··· TEXTAUSZUG

Buenos Aires. Nach den schweren Niederlagen der linksgerichteten Regierungskoalition Frente de Todos bei den Vorwahlen (amerika21 berichtete) am 12. September steckt Argentinien in einer schweren Regierungskrise. Der Bruch geht mitten durch das Regierungsbündnis. Nach internen Auseinandersetzungen zwischen Präsident Alberto Fernández und seiner Vize, der ehemaligen Präsidentin Cristina Kirchner, über den Kurswechsel vor den Parlamentswahlen am 14. November hatten mehrere Minister:innen drei Tage nach der Vorwahlniederlage ihren Rücktritt angeboten. Darunter waren vor allem Funktionär:innen, die dem Kurs von Kirchner folgen.

Innenminister Eduardo De Pero machte den ersten Schritt, ihm folgten Justizminister Martín Soria, der Wissenschaftsminister Carlos Salvarezza, Kulturminister Tristán Bauer und Umweltminister Juan Cabandie sowie die Leitungen der Sozialbehörde Anses und der Rentenversicherung Pami.

Nach den Ankündigungen drückte Präsident Fernández auf Twitter seine Unzufriedenheit aus: "Es ist nicht an der Zeit, Diskussionen aufzuwerfen, die uns vom Weg abbringen", schrieb er, und: "Die Regierungsführung wird sich weiterhin so entwickeln, wie ich es für richtig halte. Dafür wurde ich gewählt".

Wenig später reagierte Cristina Kirchner mit einem offenen Brief auf die Nachrichten. Nach der Wahlschlappe mit 31 Prozent der Stimmen auf Bundesebene, kritisierte Kirchner Präsident Fernández für seine "verfehlte Sparpolitik" in "sozial empfindlichen Zeiten". Es brauche, so Kirchner, Änderungen im Kabinett, da es Funktionärinnen und Funktionäre gebe, "die nicht funktionieren". Mit Blick auf die Wahlniederlage sprach sie von einer "politischen Katastrophe". Sie betonte zudem, dass sie es gewesen sei, die Fernández als Kandidat für die Präsidentschaft überhaupt erst vorgeschlagen habe.

Am Montag stellte Präsident Fernández offiziell sieben neue Minister für den Neustart der peronistischen Regierungskoalition vor. Der Gouverneur der Provinz Tucumán, Juan Manzur, ist nun neuer Kabinettschef und ersetzt damit Santiago Cafiero, den Vizepräsidentin Cristina Kirchner öffentlich kritisiert hatte. Cafiero selbst ist nun Außenminister und ersetzt Felipe Solá. Zudem gibt es einen neuen Minister für Landwirtschaft, einen für Bildung und einen für Wissenschaft sowie mit Aníbal Fernández einen neuen Minister für Sicherheit. Juan Manzur und Aníbal Fernández hatten bereits zur Zeit der Regierung von Néstor Kirchner (2003 bis 2007) hohe Ämter inne – der Wechsel im Kabinett zeigt den Druck, den Cristina Kirchner gegen den Kurs von Präsident Fernández ausgeübt hat.

······
··· BEREITGESTELLTE EINTRÄGE

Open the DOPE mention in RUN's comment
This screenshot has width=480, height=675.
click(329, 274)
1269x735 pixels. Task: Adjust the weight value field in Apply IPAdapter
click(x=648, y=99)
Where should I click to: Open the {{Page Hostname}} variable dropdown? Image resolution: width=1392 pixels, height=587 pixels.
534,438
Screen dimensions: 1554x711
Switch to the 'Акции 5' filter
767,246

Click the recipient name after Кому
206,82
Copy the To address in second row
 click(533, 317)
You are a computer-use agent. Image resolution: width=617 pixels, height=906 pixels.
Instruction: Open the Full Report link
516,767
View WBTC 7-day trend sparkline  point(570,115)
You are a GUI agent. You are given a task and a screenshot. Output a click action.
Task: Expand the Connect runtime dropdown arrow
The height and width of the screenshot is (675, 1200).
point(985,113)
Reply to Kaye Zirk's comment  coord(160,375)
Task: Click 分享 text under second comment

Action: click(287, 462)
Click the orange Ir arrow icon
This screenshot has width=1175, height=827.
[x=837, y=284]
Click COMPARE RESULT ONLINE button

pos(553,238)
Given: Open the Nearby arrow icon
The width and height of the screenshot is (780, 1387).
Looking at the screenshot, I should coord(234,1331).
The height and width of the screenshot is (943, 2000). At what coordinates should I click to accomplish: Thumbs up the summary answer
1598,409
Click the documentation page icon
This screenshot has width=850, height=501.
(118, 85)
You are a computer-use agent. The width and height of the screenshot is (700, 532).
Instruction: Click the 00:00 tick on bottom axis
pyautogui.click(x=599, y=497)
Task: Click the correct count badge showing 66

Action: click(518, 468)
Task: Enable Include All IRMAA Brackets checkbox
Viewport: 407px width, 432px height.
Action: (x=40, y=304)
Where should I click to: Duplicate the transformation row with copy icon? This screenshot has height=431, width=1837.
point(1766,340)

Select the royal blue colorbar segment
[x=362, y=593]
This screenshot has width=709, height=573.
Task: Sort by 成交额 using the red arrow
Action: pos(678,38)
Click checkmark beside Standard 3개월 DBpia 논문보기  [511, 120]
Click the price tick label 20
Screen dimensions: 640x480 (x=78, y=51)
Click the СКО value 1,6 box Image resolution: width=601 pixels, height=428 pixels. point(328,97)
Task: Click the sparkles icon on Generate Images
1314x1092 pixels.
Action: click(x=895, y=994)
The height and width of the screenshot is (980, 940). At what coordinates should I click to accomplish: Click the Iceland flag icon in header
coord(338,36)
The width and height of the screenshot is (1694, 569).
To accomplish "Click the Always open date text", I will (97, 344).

······

FRAGEN:
(a) Wer ist laut dem Textauszug neuer Kabinettschef?
(b) Entscheiden Sie anhand des Textauszugs bei jeder Aussage, ob sie zutrifft, und belegen Sie Ihr Ja oder Nein mit den entscheidenden Worten als wörtliches Zitat.
(i) Innenminister Eduardo De Pero bot als Erster seinen Rücktritt an.
(ii) Die Wahlschlappe erfolgte mit 41 Prozent der Stimmen auf Bundesebene.
(iii) Die Parlamentswahlen finden am 12. September statt.
Die Einträge spielen hierfür keine Rolle.

LÖSUNGEN:
(a) Juan Manzur, der Gouverneur der Provinz Tucumán, ist neuer Kabinettschef.

(b)
(i) Ja: „Innenminister Eduardo De Pero machte den ersten Schritt“
(ii) Nein: „Nach der Wahlschlappe mit 31 Prozent der Stimmen auf Bundesebene“
(iii) Nein: „vor den Parlamentswahlen am 14. November“